I’ll show you an example experiment so I can try and show you what I’m rambling on about

My example experiment is testing the levels of hyperactivity in children against how many fizzy drinks they have consumed that day (I’ve used the exact same numbers from out of a book*  to make sure I get the sums right haha).

The first image shows a set of data points where the correlation is almost 0 (r=-0.08) meaning there isn’t really a relationship between the two so the amount of fizzy drinks most likely doesn’t affect a child’s hyper behaviour. The outlier example has been added into the second dataset, and there is a huuuuuuge change in the correlation value!
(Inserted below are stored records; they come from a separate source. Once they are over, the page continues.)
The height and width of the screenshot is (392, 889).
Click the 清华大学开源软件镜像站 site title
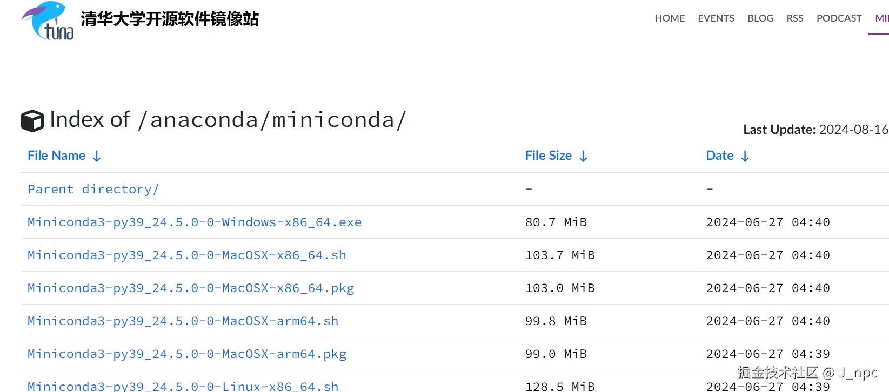tap(170, 19)
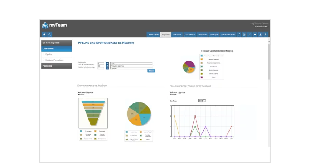Click the phone calls icon

[x=239, y=34]
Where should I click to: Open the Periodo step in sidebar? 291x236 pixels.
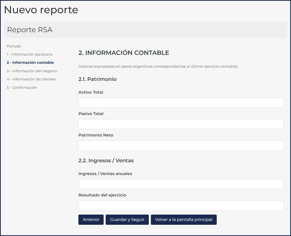(x=14, y=46)
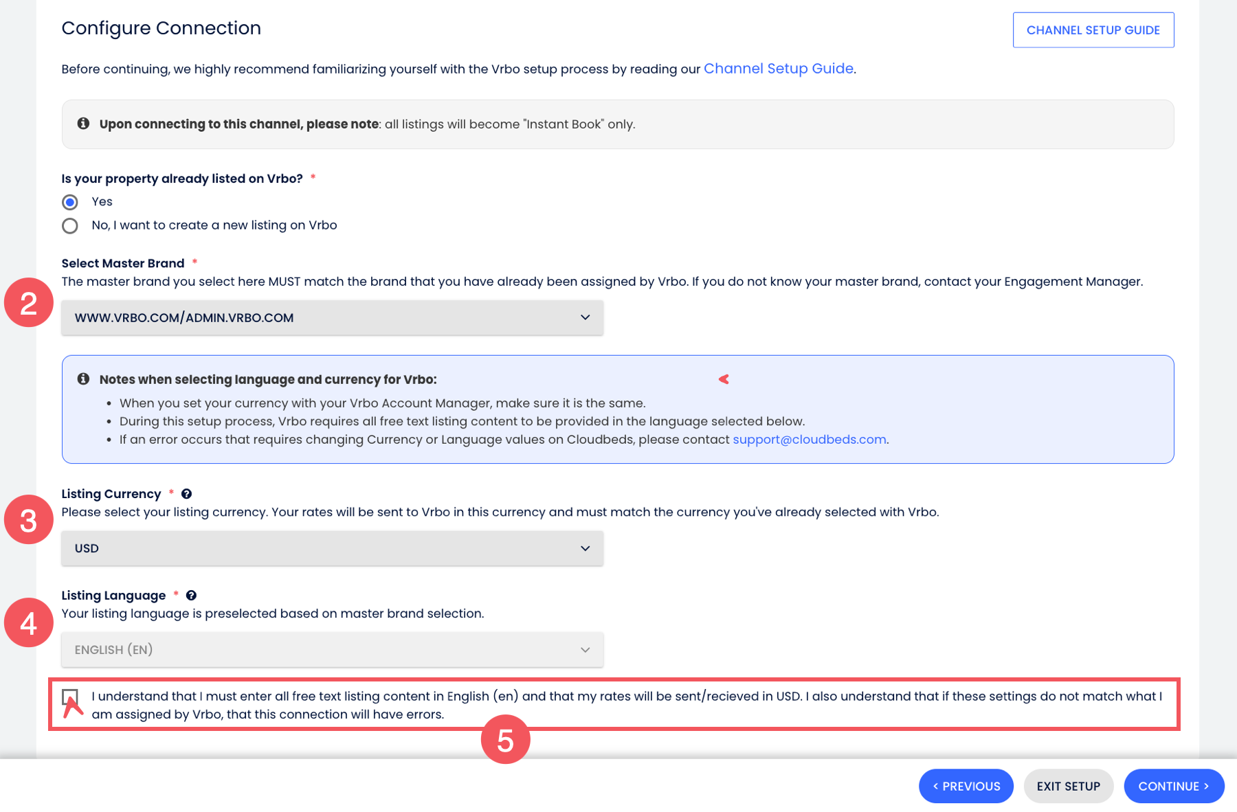Click help icon beside Listing Currency
The image size is (1237, 812).
186,494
Due to this ONE participant, the correlation is now r=0.85, suggesting there is a strong positive correlation, and that fizzy drinks do affect how hyper a child behaves! So the entire outcome of the experiment has changed just due to this one person, is that fair?

In conclusion, I think it is acceptable to remove outliers from your dataset as they can have a serious effect on the end result, and for the majority of the time it is an unnecessary effect. In some cases when outliers occur it is important that the research looks into it, it could be due to they didn’t understand the task, therefore the researcher should probably reconsider their experiment! 🙂

*statistics for the behavioural sciences, eighth edition

Advertisements

13 thoughts on “Is it ok to remove an outlier?

  1. ~Problems says:

    Hi Sinae, i liked your blog- it was really set out well and was generally very cool and funky.

    however, i disagree with your reasoning. Surely any outlier is just as valid as any other data point, i mean if it was caused by say a sticky button in an RT test, then fine, but what if it was just a very fast or very slow person?
    To me, the most interesting data lies in the extremes. for example, enough RT studies have been done to support the idea that the average human RT is ~210 ms. The problem we have with removing outliers is where do we take science from there? all the time we are removing data for our own convenience surely we are practicing bad science? What if there is a particular effect which makes someone consistently blindingly fast at 110ms, but as they are an outlier their average is deleted?

    I guess my point is, is removing outliers not a way to remove some possibly very interesting data?

  2. World of Statistics says:

    In some situations, like the example case you provided, it is indeed acceptable to remove the outlier as it has an impact of the overall correlation and it therefore alters the outcomes of the experiment, just because of that one extreme value. On the contrary, removing outliers is not the solution because this could lead us to removing other values as we perceive them to be ‘extreme’ and as such, we are no longer left with out natural results that we gathered from the beginning. Instead, we should find ways of dealing with the outliers as opposed to merely taking the easy way out.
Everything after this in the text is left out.